What this means for your build:

  • Do not add a neutral–ground bonding screw or jumper anywhere in the van.
  • Do not install a "neutral bonding plug" on the inlet — those are for floating-neutral generators, not for RVs on shore power.
  • Let the pedestal or the inverter handle bonding. That is their job.
  • If you are using a non-UL-458 inverter (most budget units) standalone, verify what it does in invert mode — some bond, some do not, and a few badly-designed ones double-bond during pass-through. Ask the manufacturer in writing if the datasheet is ambiguous.

Chassis / earth bonding

Two separate bonds, serving two different purposes, both terminating at the van's chassis:

AC safety ground → chassis

Bonded at one point so that any fault in the 120V system has a low-impedance return path that will trip the breaker or the EMS.

DC negative → chassis

Bonded at one point near the battery so the vehicle's existing body-return circuits (starter, lights, chassis accessories) share a reference with your house system.
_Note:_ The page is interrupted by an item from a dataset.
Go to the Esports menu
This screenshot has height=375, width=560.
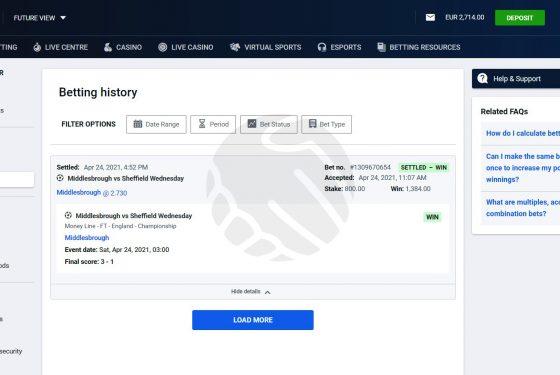click(x=339, y=47)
These are not the same bond. The AC ground carries fault current; the DC negative carries operating current. Do not tie the two systems together at any other point — no shared lug, no jumper between the AC ground bus and the DC negative bus. Cross-linking them creates ground loops and hard-to-diagnose failures.
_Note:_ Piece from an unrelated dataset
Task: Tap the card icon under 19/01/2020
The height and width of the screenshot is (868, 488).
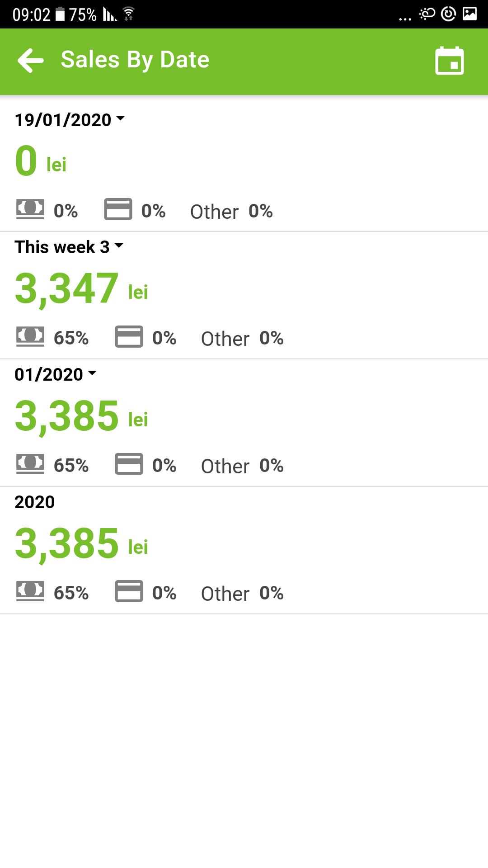Action: 118,209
A typical 30A AC shopping list

For a 30A shore power build with an inverter-charger:

  • 30A twist-lock shore power inlet (Marinco 301EL-B or equivalent), with proper sealing to the body.
  • 10/3 STW or SOOW marine-grade cable from the inlet into the coach — three conductors (hot, neutral, ground) rated for 30A at 120V.
  • EMS (Progressive Industries EMS-HW30C or Hughes PWD30-EPO), mounted on the AC-in side.
  • 30A single-pole AC breaker as the main shutoff, in a small enclosure downstream of the EMS.
  • Transfer: either a standalone ATS (Progressive Dynamics PD5110010, IOTA ITS-30R, or Go Power! TS-30) feeding the sub-panel, or an inverter-charger (Victron MultiPlus, Renogy REGO, Vevor combo) that handles transfer internally.
  • Sub-panel with branch breakers — typically a 20A outlet circuit and a 20A A/C circuit for the roof unit.
  • GFCI protection on outlet circuits (NEC 551.41(C) requires GFCI on RV receptacles near sinks, bathrooms, and exterior/wet locations; the easy implementation is a GFCI-first outlet that protects everything downstream of it).
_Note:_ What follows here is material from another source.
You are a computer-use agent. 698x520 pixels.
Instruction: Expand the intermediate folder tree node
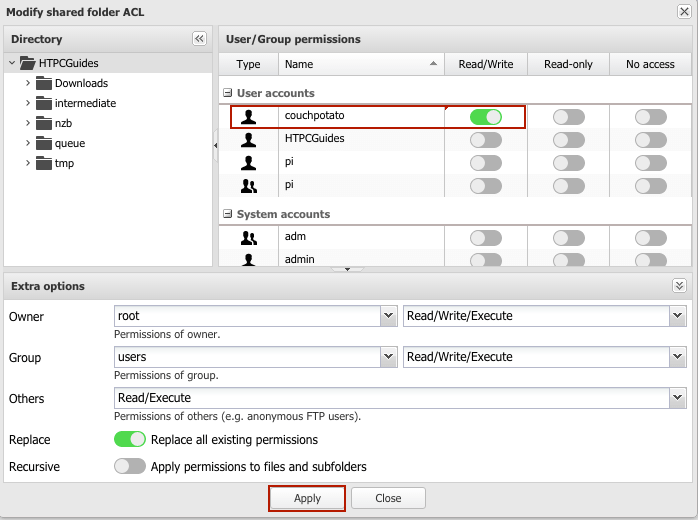tap(28, 103)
For sizing conductors on the DC side of the inverter-charger, see the AWG tables in electrical fundamentals. On the AC side, 10 AWG is standard for 30A service over the short runs inside a van; a 50A build steps up to 6 AWG. To check total capacity across the whole system, the electrical planner walks you through load balancing and wire sizing.

What I Don't Recommend

For most people, I'd recommend against spending $1,500+ on a premium inverter/charger like a Victron MultiPlus. They're genuinely excellent units, but they're expensive and heavy. With how cheap solar panels and DC-to-DC chargers have gotten, most people are better served by:

Instead of a $1,800 inverter/charger:

  • • Add more solar panels
  • • Get a bigger DC-to-DC charger
  • • Use a budget inverter/charger if you need one
  • • Or just use a $70 portable charger for the rare occasion

The math doesn't work for occasional use:

If you're only plugging in a few times a year, you're paying $1,500+ for convenience features you'll barely use. That money goes much further toward solar, batteries, or just more camping trips.

The exception: If you're spending months at a time in RV parks with hookups, running an AC unit, and want a completely seamless experience - then yes, a Victron MultiPlus is a great product and worth the money. But that's a small minority of van builders.